### Work task
Your task is to copy each line of the records that includes the string "agent".

### Input data
◇ ◇ ◇ ◇ ◇

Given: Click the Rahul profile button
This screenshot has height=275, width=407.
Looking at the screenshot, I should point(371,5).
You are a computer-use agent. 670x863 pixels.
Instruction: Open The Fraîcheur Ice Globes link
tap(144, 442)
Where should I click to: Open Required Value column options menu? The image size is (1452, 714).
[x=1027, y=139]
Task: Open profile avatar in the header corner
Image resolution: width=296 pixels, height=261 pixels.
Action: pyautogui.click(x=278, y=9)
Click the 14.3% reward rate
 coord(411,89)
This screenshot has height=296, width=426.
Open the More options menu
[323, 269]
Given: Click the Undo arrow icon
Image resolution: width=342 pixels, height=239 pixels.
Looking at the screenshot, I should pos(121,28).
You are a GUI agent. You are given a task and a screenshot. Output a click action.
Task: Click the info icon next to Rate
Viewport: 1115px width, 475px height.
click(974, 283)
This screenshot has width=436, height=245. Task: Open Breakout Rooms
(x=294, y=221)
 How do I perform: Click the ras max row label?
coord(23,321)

◇ ◇ ◇ ◇ ◇

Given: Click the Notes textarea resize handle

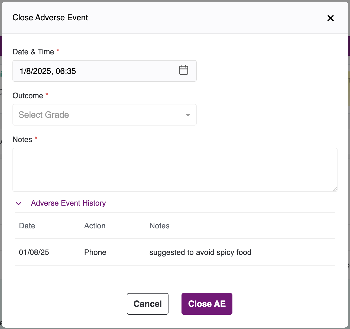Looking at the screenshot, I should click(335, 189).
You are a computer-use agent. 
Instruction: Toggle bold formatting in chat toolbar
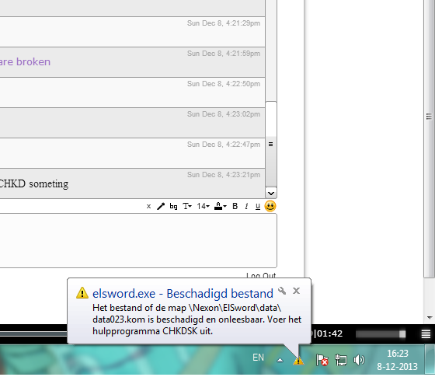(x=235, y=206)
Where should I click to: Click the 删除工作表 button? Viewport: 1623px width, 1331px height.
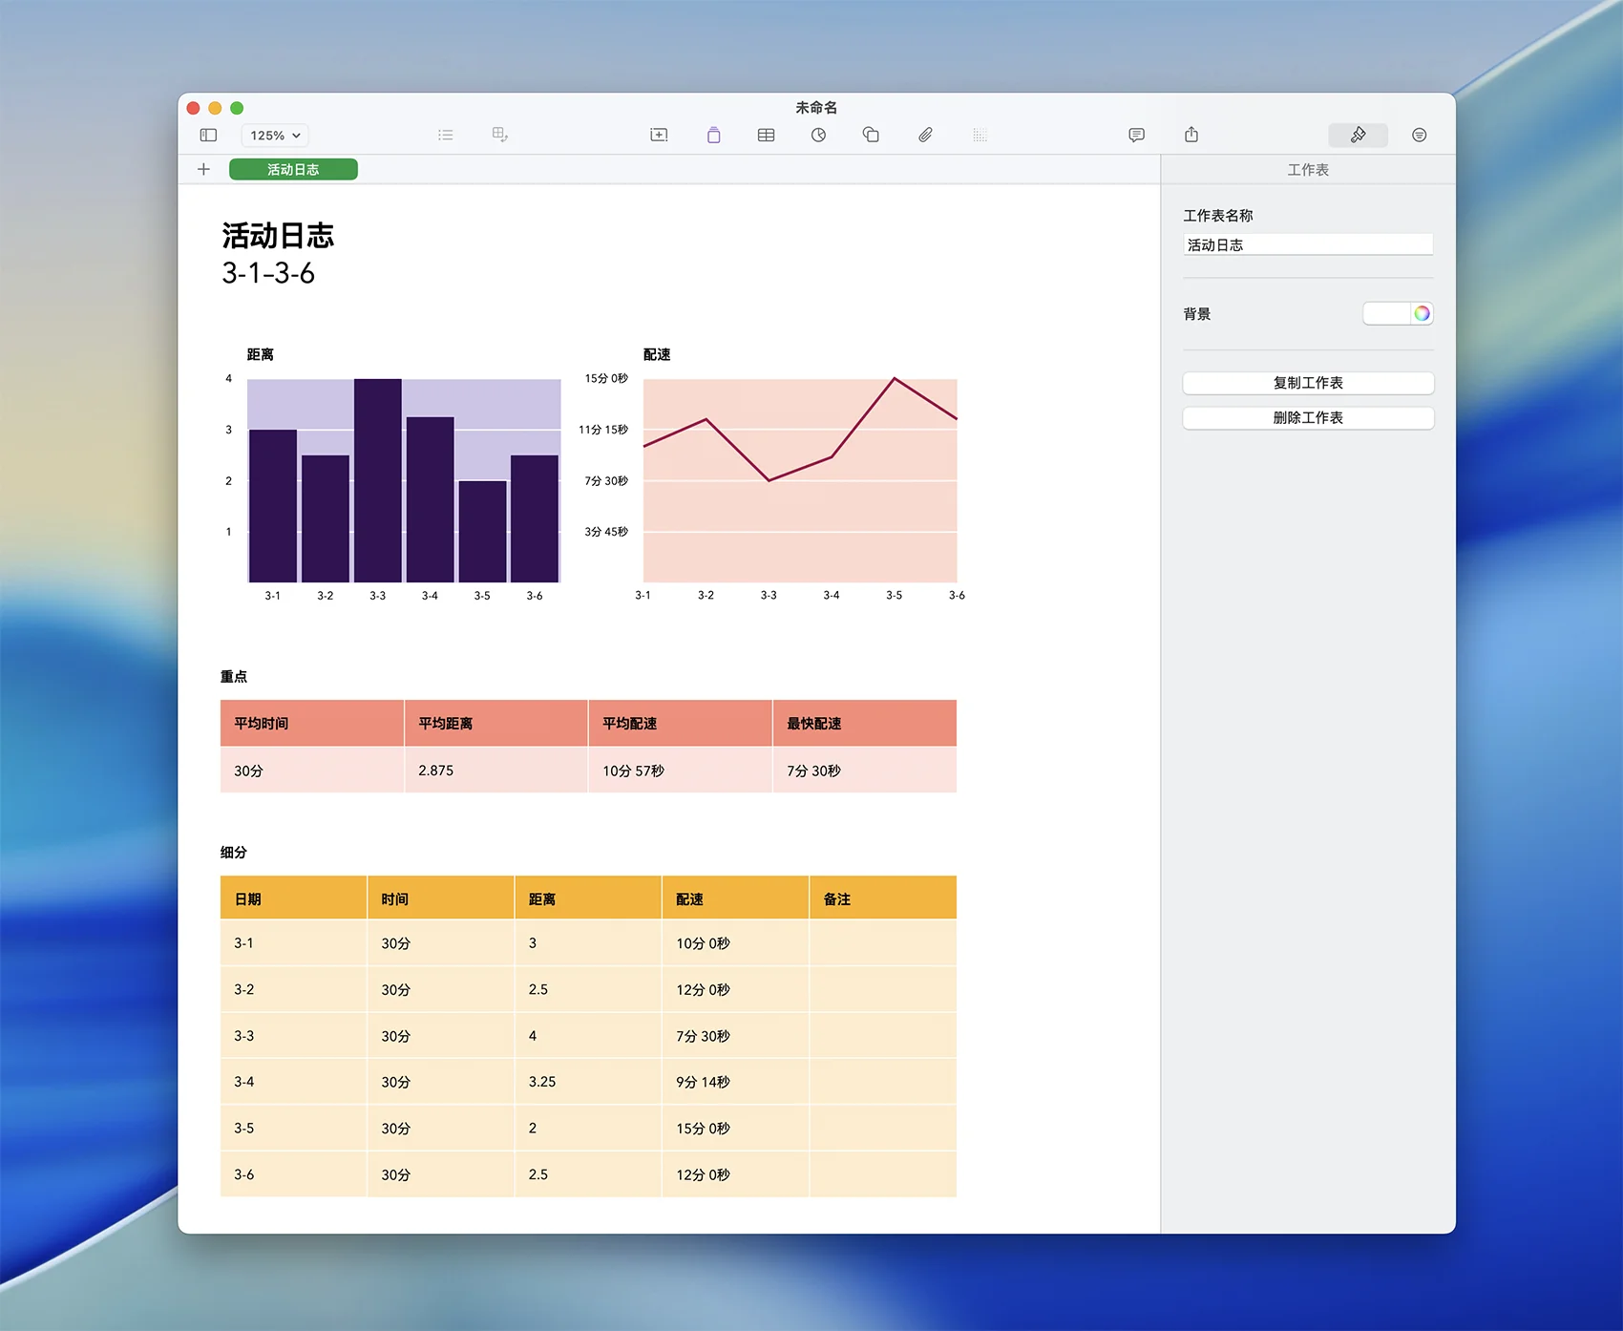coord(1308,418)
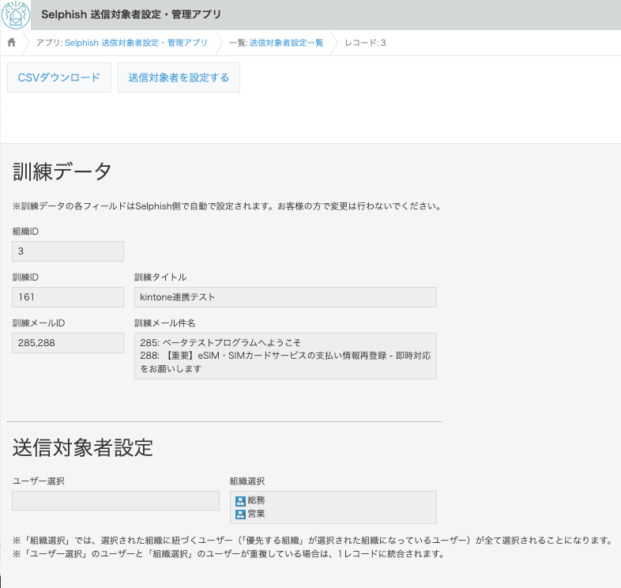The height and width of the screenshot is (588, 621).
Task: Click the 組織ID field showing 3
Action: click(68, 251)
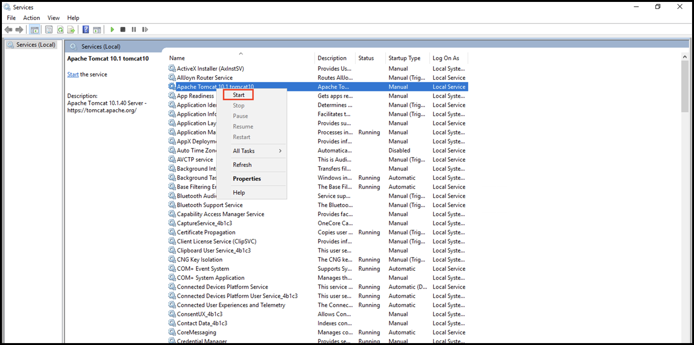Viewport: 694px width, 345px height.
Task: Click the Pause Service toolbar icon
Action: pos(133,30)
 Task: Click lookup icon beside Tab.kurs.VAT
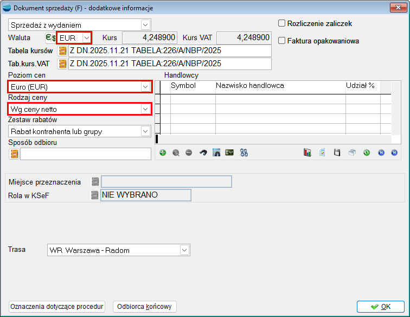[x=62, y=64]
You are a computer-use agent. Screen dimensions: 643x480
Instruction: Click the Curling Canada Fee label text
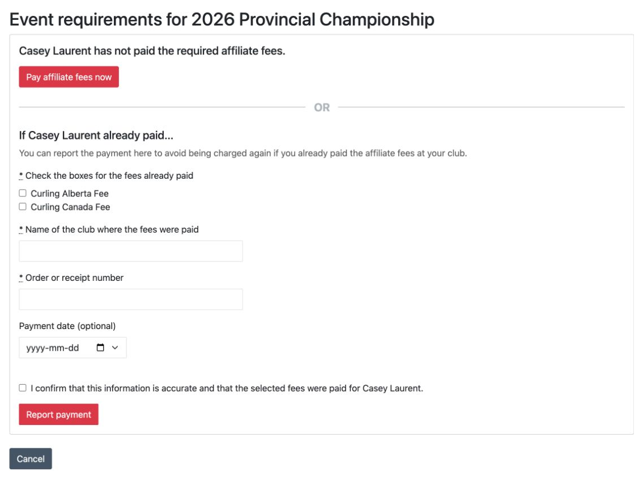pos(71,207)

◇ ◇ ◇ ◇ ◇

### Solution for this problem
You are a computer-use agent. 670x863 pixels.
You are a GUI agent. You are given a task and a screenshot. Output a click action.
You are a computer-use agent. 
You are a computer-use agent. Screen dimensions: 643x480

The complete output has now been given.